Warga Antusias Pantau Laut, Siap Abadikan Momen Tsunami

Puluhan warga memantau kondisi laut di pantai Pohe Kota Gorontalo. [foto:juna/nusantara1]
Puluhan warga memantau kondisi laut di pantai Pohe Kota Gorontalo. [foto:juna/nusantara1]

NUSANTARA1.ID — Meski status waspada tsunami telah dicabut oleh BMKG, sejumlah warga di kawasan pesisir Kota Gorontalo, khususnya di Kelurahan Pohe, tampak masih berkumpul di pinggir jalan sambil memantau kondisi laut. Beberapa dari mereka bahkan terlihat menyiapkan ponsel dan kamera untuk mengabadikan momen, jika terjadi perubahan signifikan pada permukaan air laut.

Pantauan pada Rabu 30 Juli 2025, belasan warga duduk di atas motor atau berdiri di trotoar, menghadap langsung ke arah laut. Suasana tampak tenang, dan aktivitas warga berjalan seperti biasa. Angin timur yang berembus kencang menambah dramatis pemandangan di sekitar kawasan Pelabuhan Gorontalo.

“Kami tidak panik, cuma penasaran.
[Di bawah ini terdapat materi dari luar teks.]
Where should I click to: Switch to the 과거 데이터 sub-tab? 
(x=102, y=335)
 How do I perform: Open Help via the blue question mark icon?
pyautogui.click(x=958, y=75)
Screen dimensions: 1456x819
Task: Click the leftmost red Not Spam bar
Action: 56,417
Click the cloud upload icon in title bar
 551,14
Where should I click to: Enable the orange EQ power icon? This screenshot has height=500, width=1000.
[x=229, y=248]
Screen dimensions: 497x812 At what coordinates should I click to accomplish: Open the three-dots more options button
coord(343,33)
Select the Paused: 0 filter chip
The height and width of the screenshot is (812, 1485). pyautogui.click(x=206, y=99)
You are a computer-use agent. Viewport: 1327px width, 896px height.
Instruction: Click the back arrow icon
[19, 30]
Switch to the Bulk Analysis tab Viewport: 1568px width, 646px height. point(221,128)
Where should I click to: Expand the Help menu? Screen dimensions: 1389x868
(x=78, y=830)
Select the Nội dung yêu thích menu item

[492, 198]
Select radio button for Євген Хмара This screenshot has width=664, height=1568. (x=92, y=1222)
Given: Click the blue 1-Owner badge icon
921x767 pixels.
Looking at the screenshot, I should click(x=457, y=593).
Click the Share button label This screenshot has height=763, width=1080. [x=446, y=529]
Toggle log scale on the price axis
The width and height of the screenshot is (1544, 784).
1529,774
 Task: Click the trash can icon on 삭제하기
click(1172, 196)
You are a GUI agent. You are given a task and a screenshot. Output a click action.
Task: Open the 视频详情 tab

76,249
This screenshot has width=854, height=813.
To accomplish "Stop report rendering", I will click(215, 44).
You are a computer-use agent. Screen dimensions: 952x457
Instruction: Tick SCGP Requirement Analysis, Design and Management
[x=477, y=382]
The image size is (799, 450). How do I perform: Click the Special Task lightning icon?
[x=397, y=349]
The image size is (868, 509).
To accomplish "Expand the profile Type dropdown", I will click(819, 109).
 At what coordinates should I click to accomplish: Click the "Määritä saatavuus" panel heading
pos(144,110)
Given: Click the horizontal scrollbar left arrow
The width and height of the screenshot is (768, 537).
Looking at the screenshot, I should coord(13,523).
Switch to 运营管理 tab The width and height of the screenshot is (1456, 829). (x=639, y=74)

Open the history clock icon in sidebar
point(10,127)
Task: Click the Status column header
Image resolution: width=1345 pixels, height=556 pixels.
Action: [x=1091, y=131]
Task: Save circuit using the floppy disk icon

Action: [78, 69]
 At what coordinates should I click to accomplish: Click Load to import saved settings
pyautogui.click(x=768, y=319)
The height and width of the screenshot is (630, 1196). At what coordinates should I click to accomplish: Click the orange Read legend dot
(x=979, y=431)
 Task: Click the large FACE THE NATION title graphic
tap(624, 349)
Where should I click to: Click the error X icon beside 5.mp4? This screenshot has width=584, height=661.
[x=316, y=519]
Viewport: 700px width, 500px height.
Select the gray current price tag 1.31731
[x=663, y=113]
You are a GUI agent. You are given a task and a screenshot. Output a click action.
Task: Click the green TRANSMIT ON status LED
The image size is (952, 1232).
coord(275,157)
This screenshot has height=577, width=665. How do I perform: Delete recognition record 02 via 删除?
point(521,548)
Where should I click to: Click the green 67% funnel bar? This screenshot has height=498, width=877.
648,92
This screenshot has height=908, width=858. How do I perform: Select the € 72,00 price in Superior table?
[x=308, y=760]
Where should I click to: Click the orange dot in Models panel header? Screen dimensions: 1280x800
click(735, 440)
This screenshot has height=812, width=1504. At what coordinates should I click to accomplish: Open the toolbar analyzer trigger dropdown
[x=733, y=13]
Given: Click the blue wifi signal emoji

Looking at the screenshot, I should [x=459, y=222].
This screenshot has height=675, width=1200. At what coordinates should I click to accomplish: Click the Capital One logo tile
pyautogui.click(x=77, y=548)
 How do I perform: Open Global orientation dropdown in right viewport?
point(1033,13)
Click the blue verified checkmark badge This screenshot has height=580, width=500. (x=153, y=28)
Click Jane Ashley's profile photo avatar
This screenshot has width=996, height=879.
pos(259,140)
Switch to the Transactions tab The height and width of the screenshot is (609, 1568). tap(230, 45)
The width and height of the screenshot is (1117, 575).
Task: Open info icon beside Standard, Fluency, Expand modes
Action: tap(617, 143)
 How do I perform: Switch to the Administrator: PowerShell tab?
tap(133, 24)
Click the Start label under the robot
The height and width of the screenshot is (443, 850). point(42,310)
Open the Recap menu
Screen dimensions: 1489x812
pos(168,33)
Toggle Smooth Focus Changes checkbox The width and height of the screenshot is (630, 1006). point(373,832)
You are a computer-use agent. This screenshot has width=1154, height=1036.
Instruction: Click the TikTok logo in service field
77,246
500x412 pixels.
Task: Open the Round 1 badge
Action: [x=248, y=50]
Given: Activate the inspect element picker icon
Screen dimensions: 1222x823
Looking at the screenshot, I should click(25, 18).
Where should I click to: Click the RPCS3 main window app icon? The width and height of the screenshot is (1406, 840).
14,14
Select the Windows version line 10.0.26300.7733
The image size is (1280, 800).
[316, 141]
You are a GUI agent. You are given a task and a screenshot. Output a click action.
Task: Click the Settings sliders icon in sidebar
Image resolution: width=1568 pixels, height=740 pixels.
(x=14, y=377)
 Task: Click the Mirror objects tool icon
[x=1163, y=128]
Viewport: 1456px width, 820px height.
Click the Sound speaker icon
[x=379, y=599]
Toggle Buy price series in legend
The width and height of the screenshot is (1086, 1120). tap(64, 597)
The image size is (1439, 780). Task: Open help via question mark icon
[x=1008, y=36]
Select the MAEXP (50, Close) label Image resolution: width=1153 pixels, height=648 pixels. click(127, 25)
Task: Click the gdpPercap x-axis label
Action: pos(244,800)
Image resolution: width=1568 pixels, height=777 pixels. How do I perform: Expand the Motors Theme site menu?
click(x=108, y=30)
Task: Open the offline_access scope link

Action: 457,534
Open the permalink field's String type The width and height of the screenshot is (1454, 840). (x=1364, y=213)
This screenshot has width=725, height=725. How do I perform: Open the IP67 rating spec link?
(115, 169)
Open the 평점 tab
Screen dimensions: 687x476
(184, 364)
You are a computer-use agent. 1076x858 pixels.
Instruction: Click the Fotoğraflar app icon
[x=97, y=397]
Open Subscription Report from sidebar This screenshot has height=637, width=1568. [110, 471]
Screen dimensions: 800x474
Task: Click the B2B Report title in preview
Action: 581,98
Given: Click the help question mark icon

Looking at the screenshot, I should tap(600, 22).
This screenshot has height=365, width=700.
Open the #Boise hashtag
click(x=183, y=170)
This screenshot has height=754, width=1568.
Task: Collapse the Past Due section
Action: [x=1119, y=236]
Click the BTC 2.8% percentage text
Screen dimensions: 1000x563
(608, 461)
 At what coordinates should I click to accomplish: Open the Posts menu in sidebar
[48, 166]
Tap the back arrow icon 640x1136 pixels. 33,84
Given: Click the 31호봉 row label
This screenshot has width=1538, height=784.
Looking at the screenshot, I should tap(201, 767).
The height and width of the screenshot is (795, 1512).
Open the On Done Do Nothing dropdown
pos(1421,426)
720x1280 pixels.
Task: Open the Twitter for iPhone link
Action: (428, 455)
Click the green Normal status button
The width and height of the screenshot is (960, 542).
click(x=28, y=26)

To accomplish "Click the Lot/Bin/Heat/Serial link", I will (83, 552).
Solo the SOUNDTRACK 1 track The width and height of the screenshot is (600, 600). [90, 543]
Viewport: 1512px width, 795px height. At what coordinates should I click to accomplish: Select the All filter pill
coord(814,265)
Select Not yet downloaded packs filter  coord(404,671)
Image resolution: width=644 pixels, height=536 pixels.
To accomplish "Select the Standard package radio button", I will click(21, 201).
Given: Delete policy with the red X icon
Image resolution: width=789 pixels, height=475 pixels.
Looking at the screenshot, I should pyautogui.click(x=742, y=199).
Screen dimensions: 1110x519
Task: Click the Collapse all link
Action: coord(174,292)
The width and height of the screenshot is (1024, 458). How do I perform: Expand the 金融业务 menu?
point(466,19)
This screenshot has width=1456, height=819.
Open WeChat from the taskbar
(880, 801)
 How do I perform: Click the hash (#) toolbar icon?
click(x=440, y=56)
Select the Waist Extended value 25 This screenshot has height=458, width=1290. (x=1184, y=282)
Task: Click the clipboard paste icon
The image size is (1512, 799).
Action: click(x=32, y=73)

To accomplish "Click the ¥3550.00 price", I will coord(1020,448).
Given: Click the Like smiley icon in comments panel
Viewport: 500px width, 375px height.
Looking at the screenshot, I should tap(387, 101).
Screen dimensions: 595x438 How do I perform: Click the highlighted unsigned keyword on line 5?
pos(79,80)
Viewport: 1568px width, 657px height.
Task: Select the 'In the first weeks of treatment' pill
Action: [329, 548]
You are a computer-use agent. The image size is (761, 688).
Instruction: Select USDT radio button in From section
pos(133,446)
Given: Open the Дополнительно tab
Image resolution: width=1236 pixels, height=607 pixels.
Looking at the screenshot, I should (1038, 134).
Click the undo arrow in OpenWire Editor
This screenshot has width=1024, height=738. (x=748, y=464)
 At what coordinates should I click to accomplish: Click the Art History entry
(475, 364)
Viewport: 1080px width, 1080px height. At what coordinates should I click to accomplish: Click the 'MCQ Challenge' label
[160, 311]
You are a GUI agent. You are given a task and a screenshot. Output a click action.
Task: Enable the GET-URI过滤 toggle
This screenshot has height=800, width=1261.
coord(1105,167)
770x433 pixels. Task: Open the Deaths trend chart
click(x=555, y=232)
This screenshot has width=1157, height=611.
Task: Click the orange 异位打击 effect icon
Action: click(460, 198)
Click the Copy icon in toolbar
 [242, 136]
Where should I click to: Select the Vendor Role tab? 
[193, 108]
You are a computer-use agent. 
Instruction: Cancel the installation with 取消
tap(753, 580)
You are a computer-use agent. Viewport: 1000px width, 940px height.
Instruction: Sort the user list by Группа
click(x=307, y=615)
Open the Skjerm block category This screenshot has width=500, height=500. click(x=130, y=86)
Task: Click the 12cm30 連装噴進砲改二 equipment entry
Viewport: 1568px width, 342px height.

Kalau betul ada tsunami, pasti terlihat tanda-tandanya di laut,” ujar salah satu warga yang ikut memantau dari tepi jalan.

Bacaan Lainnya

Sebelumnya, BMKG sempat mengeluarkan peringatan dini tsunami menyusul gempa bermagnitudo 8,7 di lepas pantai timur Rusia. Meski demikian, status peringatan untuk wilayah Gorontalo sudah dinyatakan berakhir pada siang hari.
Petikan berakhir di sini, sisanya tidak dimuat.